▸ **WHAT IS EXPECTED**
Copy out all the entries exactly.

Items from a data source
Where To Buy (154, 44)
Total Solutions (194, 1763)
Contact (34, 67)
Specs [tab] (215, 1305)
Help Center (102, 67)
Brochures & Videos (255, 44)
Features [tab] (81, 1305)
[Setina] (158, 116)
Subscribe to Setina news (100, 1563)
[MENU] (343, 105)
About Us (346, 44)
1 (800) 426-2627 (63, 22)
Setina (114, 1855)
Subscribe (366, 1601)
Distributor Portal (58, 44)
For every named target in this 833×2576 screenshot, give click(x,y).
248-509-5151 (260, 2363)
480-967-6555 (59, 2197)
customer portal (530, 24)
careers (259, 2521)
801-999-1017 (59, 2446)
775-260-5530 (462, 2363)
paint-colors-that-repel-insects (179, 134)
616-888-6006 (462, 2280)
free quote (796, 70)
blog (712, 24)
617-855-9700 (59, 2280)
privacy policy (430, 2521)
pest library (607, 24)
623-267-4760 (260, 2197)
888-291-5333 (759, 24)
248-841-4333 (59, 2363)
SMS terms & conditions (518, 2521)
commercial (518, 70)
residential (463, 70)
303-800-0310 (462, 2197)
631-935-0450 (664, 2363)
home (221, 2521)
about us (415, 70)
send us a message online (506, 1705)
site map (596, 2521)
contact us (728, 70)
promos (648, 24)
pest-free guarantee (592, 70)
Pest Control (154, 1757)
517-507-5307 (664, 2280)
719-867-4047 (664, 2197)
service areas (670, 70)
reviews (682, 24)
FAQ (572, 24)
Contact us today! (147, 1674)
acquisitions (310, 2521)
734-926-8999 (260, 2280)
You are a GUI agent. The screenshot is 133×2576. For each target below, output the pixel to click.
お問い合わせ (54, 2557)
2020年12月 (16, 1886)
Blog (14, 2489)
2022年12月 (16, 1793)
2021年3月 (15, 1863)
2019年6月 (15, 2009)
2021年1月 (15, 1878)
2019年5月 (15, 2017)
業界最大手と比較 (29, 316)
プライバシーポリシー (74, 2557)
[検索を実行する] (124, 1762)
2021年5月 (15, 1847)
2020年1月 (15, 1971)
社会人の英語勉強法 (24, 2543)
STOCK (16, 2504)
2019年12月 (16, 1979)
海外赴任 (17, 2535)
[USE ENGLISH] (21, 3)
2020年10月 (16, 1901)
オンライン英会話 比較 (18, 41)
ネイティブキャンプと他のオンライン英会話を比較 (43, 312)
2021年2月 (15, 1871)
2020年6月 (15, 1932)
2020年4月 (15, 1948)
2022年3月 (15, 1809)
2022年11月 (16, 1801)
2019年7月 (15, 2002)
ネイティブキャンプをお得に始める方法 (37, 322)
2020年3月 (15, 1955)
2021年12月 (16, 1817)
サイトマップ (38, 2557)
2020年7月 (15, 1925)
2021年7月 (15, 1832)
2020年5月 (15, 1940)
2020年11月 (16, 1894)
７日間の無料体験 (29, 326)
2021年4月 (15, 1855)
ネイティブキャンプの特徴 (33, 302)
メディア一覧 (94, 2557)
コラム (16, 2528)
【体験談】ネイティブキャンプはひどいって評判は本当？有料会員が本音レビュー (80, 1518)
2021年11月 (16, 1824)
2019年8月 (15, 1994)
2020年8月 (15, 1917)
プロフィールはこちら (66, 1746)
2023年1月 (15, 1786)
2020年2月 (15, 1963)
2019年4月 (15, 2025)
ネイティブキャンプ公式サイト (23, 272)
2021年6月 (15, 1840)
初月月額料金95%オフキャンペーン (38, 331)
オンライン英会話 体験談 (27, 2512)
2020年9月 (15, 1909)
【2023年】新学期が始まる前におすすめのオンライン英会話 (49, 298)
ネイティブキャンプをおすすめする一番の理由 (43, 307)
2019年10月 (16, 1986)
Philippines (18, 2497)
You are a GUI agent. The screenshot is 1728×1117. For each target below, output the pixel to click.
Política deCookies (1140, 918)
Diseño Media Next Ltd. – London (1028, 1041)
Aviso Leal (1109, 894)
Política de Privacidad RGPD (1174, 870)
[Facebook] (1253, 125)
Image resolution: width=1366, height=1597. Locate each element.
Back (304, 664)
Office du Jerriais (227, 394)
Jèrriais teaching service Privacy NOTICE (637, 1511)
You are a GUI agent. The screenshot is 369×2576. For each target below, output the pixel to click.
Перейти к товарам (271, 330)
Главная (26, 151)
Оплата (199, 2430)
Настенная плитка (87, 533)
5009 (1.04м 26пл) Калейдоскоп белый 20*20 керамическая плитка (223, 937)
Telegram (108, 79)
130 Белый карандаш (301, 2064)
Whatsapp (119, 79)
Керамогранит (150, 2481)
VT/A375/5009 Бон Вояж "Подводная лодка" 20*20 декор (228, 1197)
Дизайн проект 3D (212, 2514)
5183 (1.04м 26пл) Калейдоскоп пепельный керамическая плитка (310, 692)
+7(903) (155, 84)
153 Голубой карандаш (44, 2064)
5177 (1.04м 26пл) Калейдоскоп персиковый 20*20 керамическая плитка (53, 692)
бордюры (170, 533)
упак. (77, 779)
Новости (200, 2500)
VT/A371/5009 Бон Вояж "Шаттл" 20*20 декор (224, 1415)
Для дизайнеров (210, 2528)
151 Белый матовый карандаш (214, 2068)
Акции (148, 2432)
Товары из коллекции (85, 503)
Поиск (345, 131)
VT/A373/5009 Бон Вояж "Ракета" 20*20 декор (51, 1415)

▸ **SOLUTION**
Where To Buy (154, 44)
Total Solutions (194, 1763)
Contact (34, 67)
Specs [tab] (215, 1305)
Help Center (102, 67)
Brochures & Videos (255, 44)
Features [tab] (81, 1305)
[Setina] (158, 116)
Subscribe to Setina news (100, 1563)
[MENU] (343, 105)
About Us (346, 44)
1 (800) 426-2627 (63, 22)
Setina (114, 1855)
Subscribe (366, 1601)
Distributor Portal (58, 44)
For every named target in this 833×2576 screenshot, give click(x,y).
248-509-5151 (260, 2363)
480-967-6555 (59, 2197)
customer portal (530, 24)
careers (259, 2521)
801-999-1017 (59, 2446)
775-260-5530 (462, 2363)
paint-colors-that-repel-insects (179, 134)
616-888-6006 (462, 2280)
free quote (796, 70)
blog (712, 24)
617-855-9700 (59, 2280)
privacy policy (430, 2521)
pest library (607, 24)
623-267-4760 (260, 2197)
888-291-5333 (759, 24)
248-841-4333 (59, 2363)
SMS terms & conditions (518, 2521)
commercial (518, 70)
residential (463, 70)
303-800-0310 (462, 2197)
631-935-0450 (664, 2363)
home (221, 2521)
about us (415, 70)
send us a message online (506, 1705)
site map (596, 2521)
contact us (728, 70)
promos (648, 24)
pest-free guarantee (592, 70)
Pest Control (154, 1757)
517-507-5307 (664, 2280)
719-867-4047 (664, 2197)
service areas (670, 70)
reviews (682, 24)
FAQ (572, 24)
Contact us today! (147, 1674)
acquisitions (310, 2521)
734-926-8999 (260, 2280)
You are a GUI agent. The screenshot is 133×2576. For each target below, output the pixel to click.
お問い合わせ (54, 2557)
2020年12月 (16, 1886)
Blog (14, 2489)
2022年12月 (16, 1793)
2021年3月 (15, 1863)
2019年6月 (15, 2009)
2021年1月 (15, 1878)
2019年5月 (15, 2017)
業界最大手と比較 (29, 316)
プライバシーポリシー (74, 2557)
[検索を実行する] (124, 1762)
2021年5月 (15, 1847)
2020年1月 (15, 1971)
社会人の英語勉強法 (24, 2543)
STOCK (16, 2504)
2019年12月 (16, 1979)
海外赴任 (17, 2535)
[USE ENGLISH] (21, 3)
2020年10月 (16, 1901)
オンライン英会話 比較 (18, 41)
ネイティブキャンプと他のオンライン英会話を比較 (43, 312)
2021年2月 (15, 1871)
2020年6月 (15, 1932)
2020年4月 (15, 1948)
2022年3月 (15, 1809)
2022年11月 (16, 1801)
2019年7月 (15, 2002)
ネイティブキャンプをお得に始める方法 (37, 322)
2020年3月 (15, 1955)
2021年12月 (16, 1817)
サイトマップ (38, 2557)
2020年7月 (15, 1925)
2021年7月 (15, 1832)
2020年5月 (15, 1940)
2020年11月 (16, 1894)
７日間の無料体験 (29, 326)
2021年4月 (15, 1855)
ネイティブキャンプの特徴 (33, 302)
メディア一覧 (94, 2557)
コラム (16, 2528)
【体験談】ネイティブキャンプはひどいって評判は本当？有料会員が本音レビュー (80, 1518)
2021年11月 (16, 1824)
2019年8月 (15, 1994)
2020年8月 (15, 1917)
プロフィールはこちら (66, 1746)
2023年1月 (15, 1786)
2020年2月 (15, 1963)
2019年4月 (15, 2025)
ネイティブキャンプ公式サイト (23, 272)
2021年6月 (15, 1840)
初月月額料金95%オフキャンペーン (38, 331)
オンライン英会話 体験談 (27, 2512)
2020年9月 (15, 1909)
【2023年】新学期が始まる前におすすめのオンライン英会話 (49, 298)
ネイティブキャンプをおすすめする一番の理由 (43, 307)
2019年10月 (16, 1986)
Philippines (18, 2497)
You are a GUI agent. The screenshot is 1728×1117. For each target below, output the pixel to click.
Política deCookies (1140, 918)
Diseño Media Next Ltd. – London (1028, 1041)
Aviso Leal (1109, 894)
Política de Privacidad RGPD (1174, 870)
[Facebook] (1253, 125)
Image resolution: width=1366, height=1597. Locate each element.
Back (304, 664)
Office du Jerriais (227, 394)
Jèrriais teaching service Privacy NOTICE (637, 1511)
You are a GUI agent. The screenshot is 369×2576. For each target below, output the pixel to click.
Перейти к товарам (271, 330)
Главная (26, 151)
Оплата (199, 2430)
Настенная плитка (87, 533)
5009 (1.04м 26пл) Калейдоскоп белый 20*20 керамическая плитка (223, 937)
Telegram (108, 79)
130 Белый карандаш (301, 2064)
Whatsapp (119, 79)
Керамогранит (150, 2481)
VT/A375/5009 Бон Вояж "Подводная лодка" 20*20 декор (228, 1197)
Дизайн проект 3D (212, 2514)
5183 (1.04м 26пл) Калейдоскоп пепельный керамическая плитка (310, 692)
+7(903) (155, 84)
153 Голубой карандаш (44, 2064)
5177 (1.04м 26пл) Калейдоскоп персиковый 20*20 керамическая плитка (53, 692)
бордюры (170, 533)
упак. (77, 779)
Новости (200, 2500)
VT/A371/5009 Бон Вояж "Шаттл" 20*20 декор (224, 1415)
Для дизайнеров (210, 2528)
151 Белый матовый карандаш (214, 2068)
Акции (148, 2432)
Товары из коллекции (85, 503)
Поиск (345, 131)
VT/A373/5009 Бон Вояж "Ракета" 20*20 декор (51, 1415)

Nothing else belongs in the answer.